- [What you need to do]: If a record holds a picture, leave the picture out and repeat everything else exactly.

(Records supplied begins)

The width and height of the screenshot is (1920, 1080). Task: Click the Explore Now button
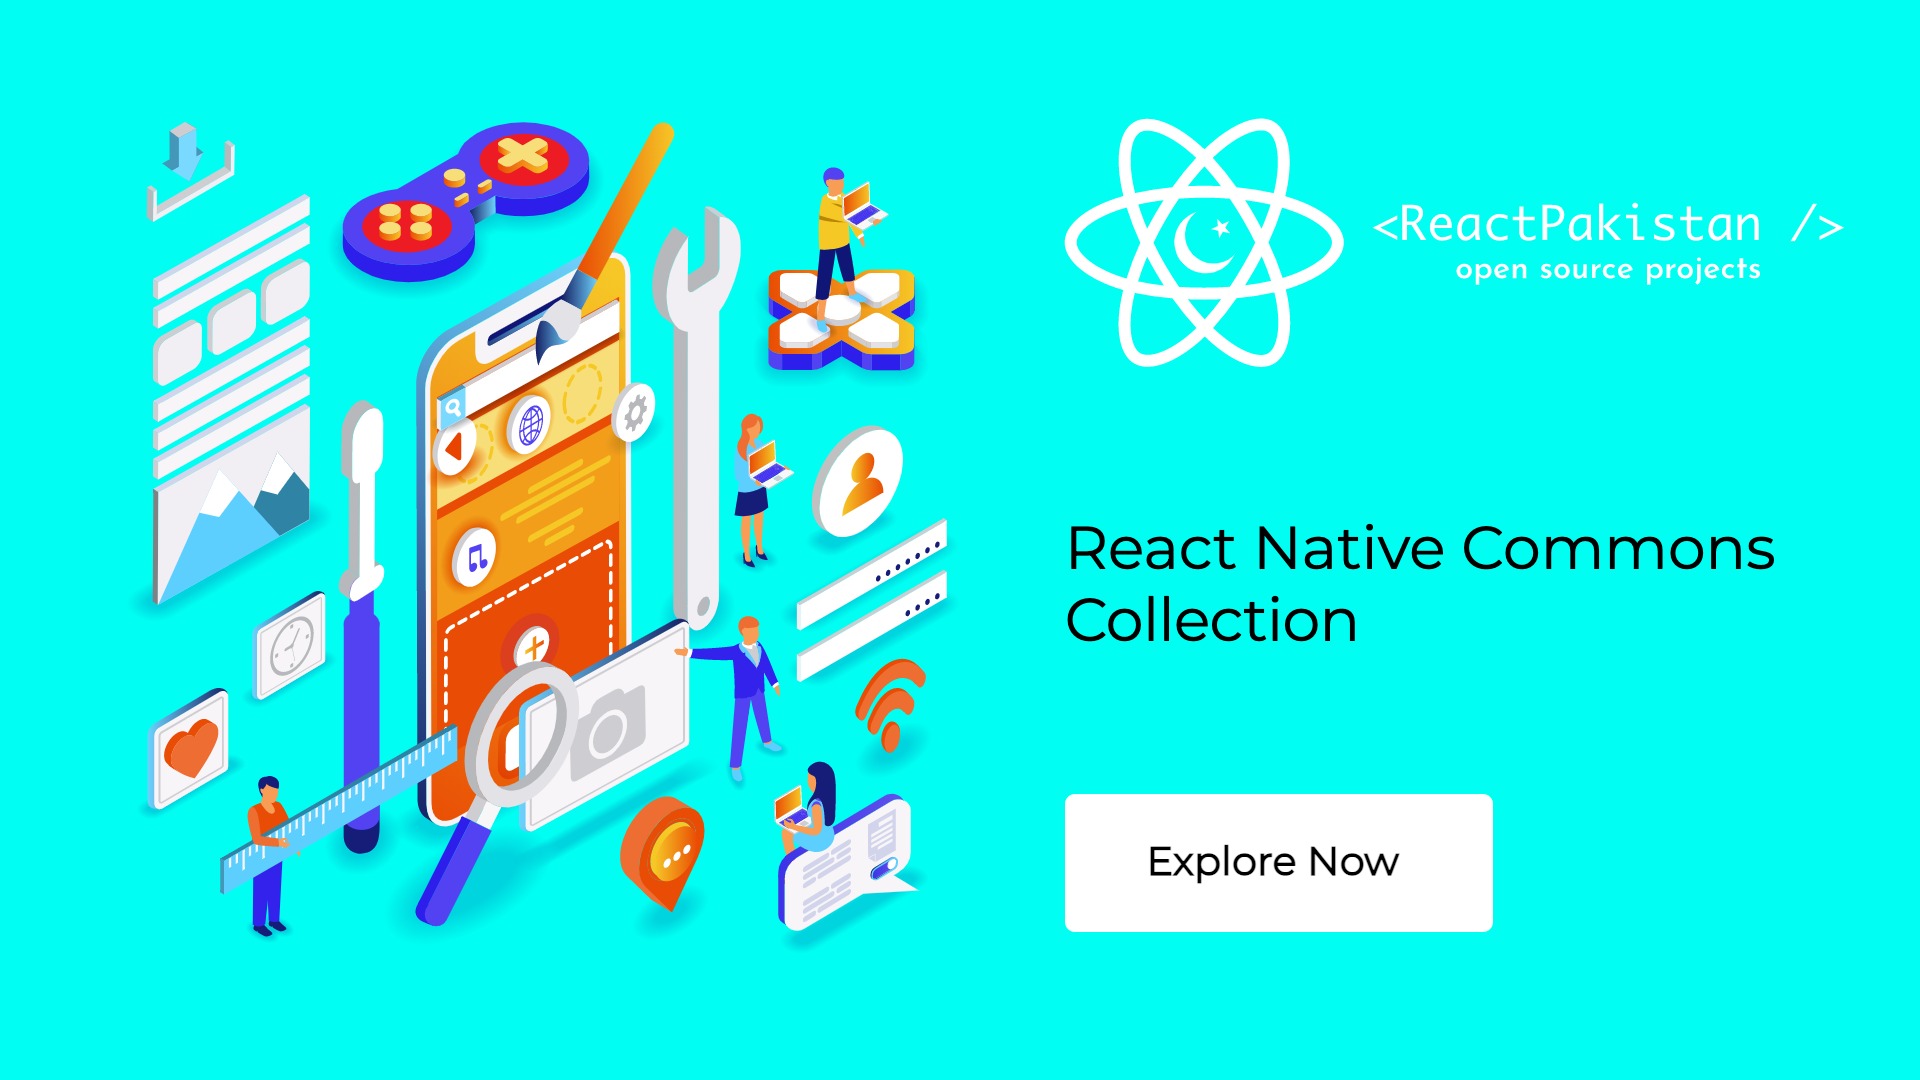pyautogui.click(x=1274, y=861)
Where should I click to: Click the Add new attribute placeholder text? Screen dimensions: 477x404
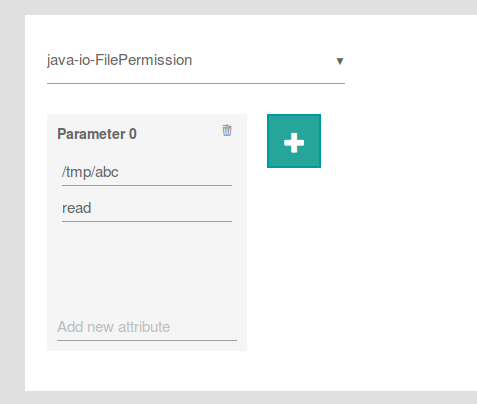114,327
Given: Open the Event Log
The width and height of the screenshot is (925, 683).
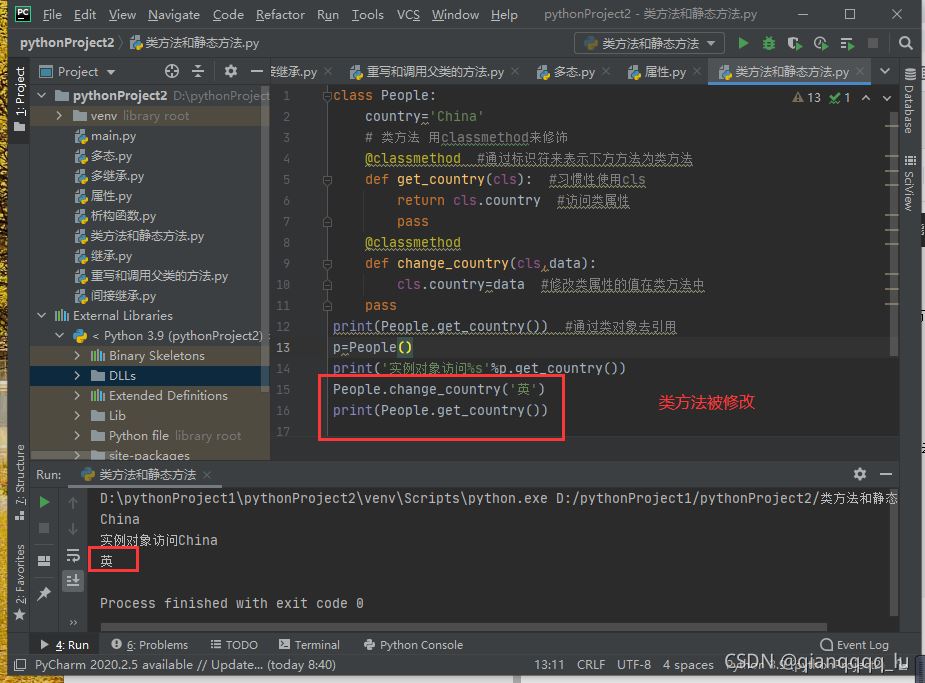Looking at the screenshot, I should pos(853,645).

(Records supplied ends)

- [Answer to the problem]:
The width and height of the screenshot is (1920, 1080). Task: Click the Explore Now button
pyautogui.click(x=1274, y=861)
Where should I click to: Click the Add new attribute placeholder text? Screen dimensions: 477x404
114,327
Given: Open the Event Log
The width and height of the screenshot is (925, 683).
Looking at the screenshot, I should pos(853,645).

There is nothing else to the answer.